Mme Goldfarb : Je ne voudrais pas tirer de conclusion générale sans avoir étudié tous les programmes de l'ACDI. Je ne veux pas faire de déclaration générale alors que je ne peux dire avec certitude que j'ai examiné tous les programmes de l'ACDI et que, parfois, l'ACDI ne s'appuie pas sur la recherche. Toutefois, l'Agence, en général, n'investit pas beaucoup de ressources dans la recherche, et la plupart de ses recherches sont temporaires, concernent un projet en particulier et ne peuvent s'appliquer aux projets ultérieurs. Environ 85 p. 100 de ses recherches sont de cette nature, et très peu sont des recherches stratégiques. Historiquement, la capacité de recherche de l'ACDI n'est pas grande. Cette situation a changé ces dernières années avec l'augmentation du nombre d'employés de la Direction générale des politiques, et je ne voudrais pas faire de suppositions quant au nombre exact de recherches qui se sont traduites par des programmes d'aide efficaces.

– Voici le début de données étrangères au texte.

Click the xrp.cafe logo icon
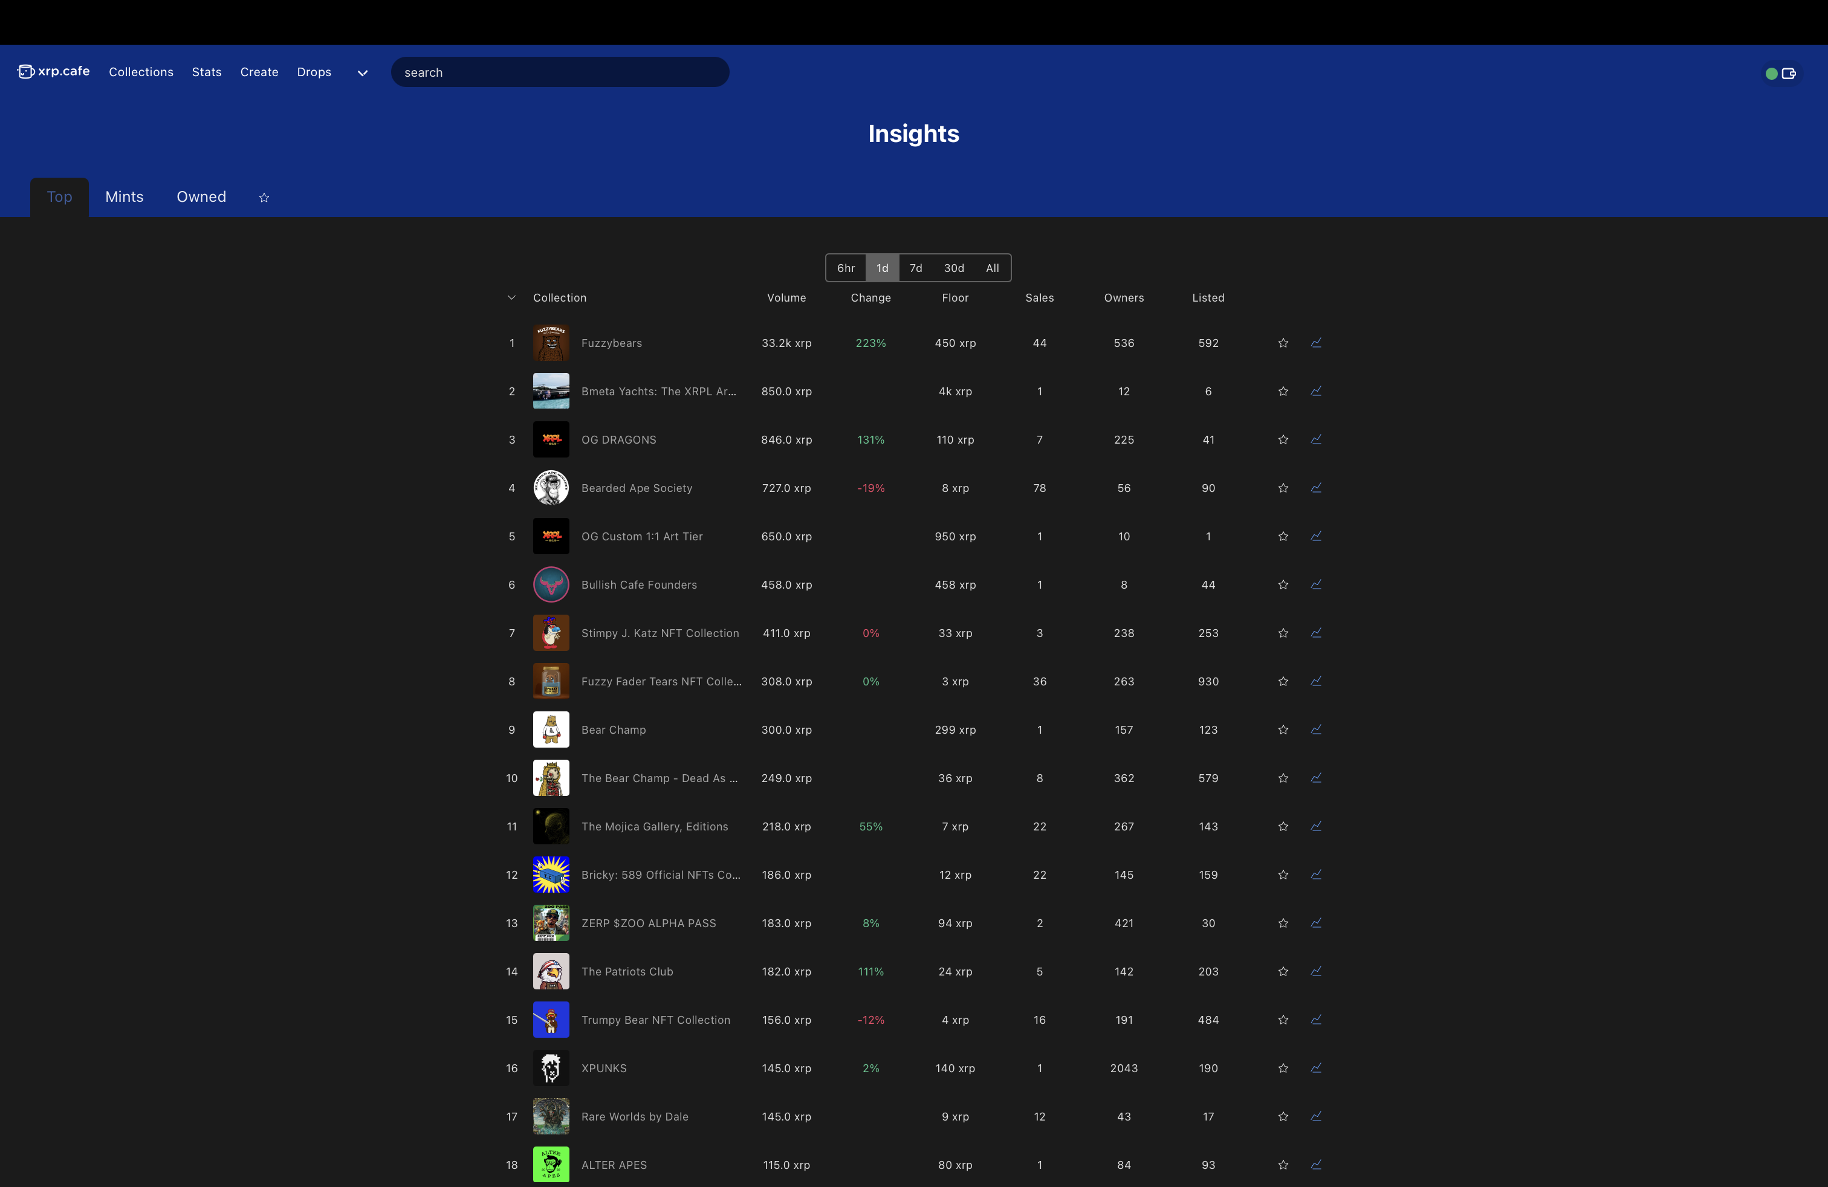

Le président : Madame Goldfarb, puis-je vous demander combien d'employés sur les 1 500 participent aux recherches?

Mme Goldfarb : Je ne sais pas combien d'employés font partie de la Direction générale des politiques. Quelqu'un parmi nous peut peut-être nous le dire, car je n'ai pu obtenir de réponse à cette question. Les directions générales qui prennent bon nombre des décisions dans l'ACDI s'occupent des programmes géographiques, qui constituent la division de l'aide bilatérale. C'est là que les décisions se prennent dans l'ACDI, et c'est un secteur différent de celui des politiques. Il est difficile de dire combien de recherches sur les politiques alimentent les décisions.

Le sénateur Di Nino : L'autre critique utile et constructive que vous avez formulée, c'est que l'aide de l'ACDI est probablement trop dispersée, pas assez ciblée. Dans votre étude, avez-vous pu entrevoir si l'aide des pays de référence était plus ciblée ou plus régionale et est-ce la raison pour laquelle leur aide est plus efficace?

Mme Goldfarb : La Figure 1 à la page 9 du document que j'ai distribué est en fait un peu désuète, mais le graphique à barres de 2003 montre les deux échelles de la concentration de l'aide. La barre foncée, celle de gauche, montre l'aide fournie aux 25 principaux bénéficiaires, et la barre de droite est un indice de concentration de l'aide plus complexe qui est expliqué dans l'étude. Vous pouvez constater par les deux échelles que l'aide canadienne est plus diversifiée ou moins concentrée que celle des pays de référence que nous avons examinés et que, par rapport à l'ensemble des pays de l'OCDE, le Canada a une aide aussi concentrée mais plus diversifiée. L'ACDI tente de concentrer son aide dans 25 pays principaux, les deux tiers de son aide y seront consacrés d'ici 2010. Je soutiens que nous sommes assez près de cet objectif d'après les chiffres, ce n'est donc pas un gros changement par rapport à la situation antérieure. À mon avis, l'aide de l'ACDI est beaucoup plus concentrée que celle des organismes de premier plan.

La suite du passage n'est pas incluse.